Entries for finding words and elements
* Begin *

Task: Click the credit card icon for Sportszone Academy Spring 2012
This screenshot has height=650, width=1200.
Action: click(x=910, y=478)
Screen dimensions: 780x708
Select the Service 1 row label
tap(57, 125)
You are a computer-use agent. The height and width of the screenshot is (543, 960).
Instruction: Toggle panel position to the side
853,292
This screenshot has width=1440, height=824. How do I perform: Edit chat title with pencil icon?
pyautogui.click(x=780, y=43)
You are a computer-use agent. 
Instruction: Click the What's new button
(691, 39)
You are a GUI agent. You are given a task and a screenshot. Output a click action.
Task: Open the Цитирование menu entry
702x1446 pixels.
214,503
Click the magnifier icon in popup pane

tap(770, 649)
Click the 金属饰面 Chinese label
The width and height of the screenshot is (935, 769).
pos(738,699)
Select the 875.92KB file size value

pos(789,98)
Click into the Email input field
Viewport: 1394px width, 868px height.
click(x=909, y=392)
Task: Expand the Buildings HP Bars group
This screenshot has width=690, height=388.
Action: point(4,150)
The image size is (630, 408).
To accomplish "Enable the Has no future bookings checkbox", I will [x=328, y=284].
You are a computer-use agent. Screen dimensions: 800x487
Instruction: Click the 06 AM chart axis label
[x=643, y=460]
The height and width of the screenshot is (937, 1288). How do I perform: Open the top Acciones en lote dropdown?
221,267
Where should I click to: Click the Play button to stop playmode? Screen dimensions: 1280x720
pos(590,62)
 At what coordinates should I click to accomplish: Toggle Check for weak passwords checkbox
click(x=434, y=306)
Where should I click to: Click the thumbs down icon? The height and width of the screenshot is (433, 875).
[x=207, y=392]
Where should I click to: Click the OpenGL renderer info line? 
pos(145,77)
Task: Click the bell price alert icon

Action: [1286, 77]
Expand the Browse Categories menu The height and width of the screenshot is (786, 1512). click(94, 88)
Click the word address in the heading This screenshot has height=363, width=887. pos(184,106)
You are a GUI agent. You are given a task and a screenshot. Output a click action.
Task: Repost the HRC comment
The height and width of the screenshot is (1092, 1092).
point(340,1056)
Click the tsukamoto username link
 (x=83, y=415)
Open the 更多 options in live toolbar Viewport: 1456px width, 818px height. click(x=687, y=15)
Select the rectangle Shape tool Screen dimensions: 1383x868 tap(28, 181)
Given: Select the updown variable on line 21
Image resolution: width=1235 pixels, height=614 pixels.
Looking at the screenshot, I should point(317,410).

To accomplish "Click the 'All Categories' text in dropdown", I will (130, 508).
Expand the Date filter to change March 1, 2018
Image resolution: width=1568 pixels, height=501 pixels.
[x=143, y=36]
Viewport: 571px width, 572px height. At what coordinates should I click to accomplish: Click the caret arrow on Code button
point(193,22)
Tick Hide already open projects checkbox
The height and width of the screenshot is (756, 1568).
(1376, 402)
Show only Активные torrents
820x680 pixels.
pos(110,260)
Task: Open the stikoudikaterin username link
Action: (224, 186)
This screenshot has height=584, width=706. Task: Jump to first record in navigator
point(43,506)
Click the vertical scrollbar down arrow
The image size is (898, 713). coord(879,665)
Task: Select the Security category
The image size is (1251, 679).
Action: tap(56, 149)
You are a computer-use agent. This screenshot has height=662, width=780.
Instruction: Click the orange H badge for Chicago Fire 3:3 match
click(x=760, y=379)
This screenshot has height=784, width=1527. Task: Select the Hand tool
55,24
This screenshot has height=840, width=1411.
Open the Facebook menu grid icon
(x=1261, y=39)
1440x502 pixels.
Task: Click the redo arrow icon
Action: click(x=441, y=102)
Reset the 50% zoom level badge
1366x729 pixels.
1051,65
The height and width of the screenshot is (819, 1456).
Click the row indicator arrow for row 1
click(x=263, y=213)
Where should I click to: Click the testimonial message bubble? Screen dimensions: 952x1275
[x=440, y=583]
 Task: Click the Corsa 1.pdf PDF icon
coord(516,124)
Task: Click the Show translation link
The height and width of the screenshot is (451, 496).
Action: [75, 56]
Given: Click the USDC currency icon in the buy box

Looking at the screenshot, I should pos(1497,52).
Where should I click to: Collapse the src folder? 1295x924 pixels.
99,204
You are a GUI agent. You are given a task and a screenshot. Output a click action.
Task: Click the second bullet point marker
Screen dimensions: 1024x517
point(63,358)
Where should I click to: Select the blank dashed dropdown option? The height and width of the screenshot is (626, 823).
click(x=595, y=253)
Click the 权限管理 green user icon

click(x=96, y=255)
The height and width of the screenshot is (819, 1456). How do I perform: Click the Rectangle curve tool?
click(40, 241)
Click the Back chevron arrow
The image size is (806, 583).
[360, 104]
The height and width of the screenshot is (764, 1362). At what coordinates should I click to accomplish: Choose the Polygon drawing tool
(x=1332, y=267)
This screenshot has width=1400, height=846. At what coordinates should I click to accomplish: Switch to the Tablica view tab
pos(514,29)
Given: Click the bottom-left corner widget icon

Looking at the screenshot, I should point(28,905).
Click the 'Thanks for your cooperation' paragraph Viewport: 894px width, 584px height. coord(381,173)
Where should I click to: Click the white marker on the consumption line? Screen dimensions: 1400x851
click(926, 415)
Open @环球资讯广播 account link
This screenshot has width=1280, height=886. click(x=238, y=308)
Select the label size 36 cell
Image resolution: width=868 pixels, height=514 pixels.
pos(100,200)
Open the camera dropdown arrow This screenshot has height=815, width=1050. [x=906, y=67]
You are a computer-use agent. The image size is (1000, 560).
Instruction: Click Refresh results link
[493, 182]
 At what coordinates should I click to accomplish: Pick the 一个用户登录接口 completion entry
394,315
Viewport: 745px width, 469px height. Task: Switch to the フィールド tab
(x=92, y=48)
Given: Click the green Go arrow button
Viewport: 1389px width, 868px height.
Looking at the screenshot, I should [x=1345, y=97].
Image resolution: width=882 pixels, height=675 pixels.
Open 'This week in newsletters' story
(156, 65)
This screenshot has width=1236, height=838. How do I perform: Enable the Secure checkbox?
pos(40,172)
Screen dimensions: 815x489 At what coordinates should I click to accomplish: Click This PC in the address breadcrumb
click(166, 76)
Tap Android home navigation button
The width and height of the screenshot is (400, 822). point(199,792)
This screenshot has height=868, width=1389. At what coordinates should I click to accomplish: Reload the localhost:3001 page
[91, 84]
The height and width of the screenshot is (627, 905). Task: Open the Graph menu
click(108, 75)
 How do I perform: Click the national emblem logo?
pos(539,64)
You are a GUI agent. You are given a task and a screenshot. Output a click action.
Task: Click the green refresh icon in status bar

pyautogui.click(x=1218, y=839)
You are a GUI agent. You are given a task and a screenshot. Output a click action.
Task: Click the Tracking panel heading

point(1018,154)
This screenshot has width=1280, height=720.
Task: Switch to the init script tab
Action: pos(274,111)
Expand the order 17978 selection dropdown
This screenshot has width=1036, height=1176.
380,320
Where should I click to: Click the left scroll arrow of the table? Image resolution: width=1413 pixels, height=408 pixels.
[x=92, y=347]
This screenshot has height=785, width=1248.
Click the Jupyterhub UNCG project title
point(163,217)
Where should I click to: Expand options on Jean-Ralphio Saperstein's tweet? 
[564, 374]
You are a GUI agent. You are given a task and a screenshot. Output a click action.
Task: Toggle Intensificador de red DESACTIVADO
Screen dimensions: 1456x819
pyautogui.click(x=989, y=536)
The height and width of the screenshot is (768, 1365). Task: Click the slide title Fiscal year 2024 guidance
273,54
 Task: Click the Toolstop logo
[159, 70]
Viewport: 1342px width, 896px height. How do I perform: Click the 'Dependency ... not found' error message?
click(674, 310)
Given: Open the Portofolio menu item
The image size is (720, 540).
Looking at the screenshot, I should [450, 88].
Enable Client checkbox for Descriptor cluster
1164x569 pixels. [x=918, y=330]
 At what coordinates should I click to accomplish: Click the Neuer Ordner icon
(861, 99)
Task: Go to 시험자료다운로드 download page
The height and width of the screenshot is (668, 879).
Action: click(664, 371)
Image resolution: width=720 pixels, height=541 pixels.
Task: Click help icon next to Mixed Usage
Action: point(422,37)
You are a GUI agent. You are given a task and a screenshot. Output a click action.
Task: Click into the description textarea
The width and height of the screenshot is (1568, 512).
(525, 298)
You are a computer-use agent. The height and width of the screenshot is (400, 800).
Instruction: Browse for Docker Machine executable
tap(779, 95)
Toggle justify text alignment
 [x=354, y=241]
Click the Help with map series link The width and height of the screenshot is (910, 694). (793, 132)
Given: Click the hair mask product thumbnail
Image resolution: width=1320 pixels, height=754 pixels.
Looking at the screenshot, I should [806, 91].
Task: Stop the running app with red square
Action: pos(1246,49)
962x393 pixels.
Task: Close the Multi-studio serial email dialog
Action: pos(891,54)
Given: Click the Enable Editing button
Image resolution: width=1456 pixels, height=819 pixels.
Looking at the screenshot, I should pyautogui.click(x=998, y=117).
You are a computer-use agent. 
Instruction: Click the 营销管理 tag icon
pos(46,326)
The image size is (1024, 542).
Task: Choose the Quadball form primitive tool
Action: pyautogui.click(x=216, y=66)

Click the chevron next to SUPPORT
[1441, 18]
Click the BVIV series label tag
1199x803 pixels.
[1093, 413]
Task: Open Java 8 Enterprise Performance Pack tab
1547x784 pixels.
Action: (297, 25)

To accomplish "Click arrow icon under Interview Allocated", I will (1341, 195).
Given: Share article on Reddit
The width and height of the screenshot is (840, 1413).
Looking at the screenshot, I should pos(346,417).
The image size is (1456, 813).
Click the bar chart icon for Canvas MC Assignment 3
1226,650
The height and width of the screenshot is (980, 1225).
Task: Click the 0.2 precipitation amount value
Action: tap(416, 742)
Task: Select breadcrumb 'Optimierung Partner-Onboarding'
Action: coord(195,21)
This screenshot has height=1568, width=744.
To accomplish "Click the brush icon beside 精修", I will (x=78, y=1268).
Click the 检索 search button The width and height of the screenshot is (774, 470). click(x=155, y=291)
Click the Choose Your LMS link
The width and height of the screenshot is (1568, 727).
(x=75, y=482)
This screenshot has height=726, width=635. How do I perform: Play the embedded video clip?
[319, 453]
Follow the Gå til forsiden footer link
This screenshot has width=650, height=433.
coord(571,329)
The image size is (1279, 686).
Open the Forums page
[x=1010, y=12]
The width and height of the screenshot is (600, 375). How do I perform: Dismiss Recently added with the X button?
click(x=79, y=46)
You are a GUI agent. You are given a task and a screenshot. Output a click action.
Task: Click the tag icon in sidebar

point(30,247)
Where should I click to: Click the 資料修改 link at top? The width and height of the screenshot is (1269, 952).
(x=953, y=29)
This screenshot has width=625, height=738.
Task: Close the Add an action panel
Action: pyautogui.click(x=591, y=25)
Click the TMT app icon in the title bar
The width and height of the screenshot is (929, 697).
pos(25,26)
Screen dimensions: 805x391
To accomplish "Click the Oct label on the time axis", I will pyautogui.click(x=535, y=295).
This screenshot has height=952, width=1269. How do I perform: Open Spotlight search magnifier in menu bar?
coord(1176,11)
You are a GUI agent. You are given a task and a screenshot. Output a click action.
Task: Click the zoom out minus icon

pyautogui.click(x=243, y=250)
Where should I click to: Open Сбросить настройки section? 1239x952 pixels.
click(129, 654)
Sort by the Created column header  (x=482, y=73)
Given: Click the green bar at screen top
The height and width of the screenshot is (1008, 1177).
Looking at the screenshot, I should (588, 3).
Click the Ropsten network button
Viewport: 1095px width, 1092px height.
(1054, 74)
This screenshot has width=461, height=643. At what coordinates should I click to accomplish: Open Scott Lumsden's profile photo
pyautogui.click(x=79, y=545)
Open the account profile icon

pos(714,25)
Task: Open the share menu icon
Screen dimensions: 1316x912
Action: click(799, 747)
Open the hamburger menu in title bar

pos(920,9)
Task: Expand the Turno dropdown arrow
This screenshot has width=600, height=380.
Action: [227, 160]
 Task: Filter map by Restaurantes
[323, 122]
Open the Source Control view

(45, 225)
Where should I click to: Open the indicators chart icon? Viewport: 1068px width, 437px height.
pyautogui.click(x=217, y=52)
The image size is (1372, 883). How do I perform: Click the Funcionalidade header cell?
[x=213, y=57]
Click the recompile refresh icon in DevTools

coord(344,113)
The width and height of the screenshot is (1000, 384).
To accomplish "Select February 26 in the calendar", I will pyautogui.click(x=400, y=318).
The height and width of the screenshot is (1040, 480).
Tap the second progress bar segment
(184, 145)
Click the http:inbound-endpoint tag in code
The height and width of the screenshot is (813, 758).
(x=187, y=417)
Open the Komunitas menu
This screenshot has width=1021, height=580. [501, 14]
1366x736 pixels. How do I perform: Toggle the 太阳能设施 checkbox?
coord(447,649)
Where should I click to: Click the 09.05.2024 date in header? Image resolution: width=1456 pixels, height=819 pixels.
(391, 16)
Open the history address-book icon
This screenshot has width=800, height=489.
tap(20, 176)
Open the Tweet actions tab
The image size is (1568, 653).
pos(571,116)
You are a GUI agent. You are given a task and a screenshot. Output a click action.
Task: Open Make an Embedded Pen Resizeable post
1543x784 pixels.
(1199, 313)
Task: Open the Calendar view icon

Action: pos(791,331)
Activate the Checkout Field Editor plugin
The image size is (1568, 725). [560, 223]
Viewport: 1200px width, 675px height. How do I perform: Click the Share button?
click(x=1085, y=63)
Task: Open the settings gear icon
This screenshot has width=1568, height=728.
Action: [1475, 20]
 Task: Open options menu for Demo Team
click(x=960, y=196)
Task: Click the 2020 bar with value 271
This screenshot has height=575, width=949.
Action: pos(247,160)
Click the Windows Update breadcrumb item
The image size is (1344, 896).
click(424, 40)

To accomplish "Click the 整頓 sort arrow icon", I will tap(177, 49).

* End *

Written exercise
Copy out the entries verbatim, from the line with "The height and width of the screenshot is (764, 1362)." to the line with "Click the 'Thanks", including both of those lines.

Task output
The height and width of the screenshot is (764, 1362). At what coordinates should I click to accomplish: Choose the Polygon drawing tool
(x=1332, y=267)
This screenshot has width=1400, height=846. At what coordinates should I click to accomplish: Switch to the Tablica view tab
pos(514,29)
Given: Click the bottom-left corner widget icon

Looking at the screenshot, I should point(28,905).
Click the 'Thanks for your cooperation' paragraph Viewport: 894px width, 584px height. coord(381,173)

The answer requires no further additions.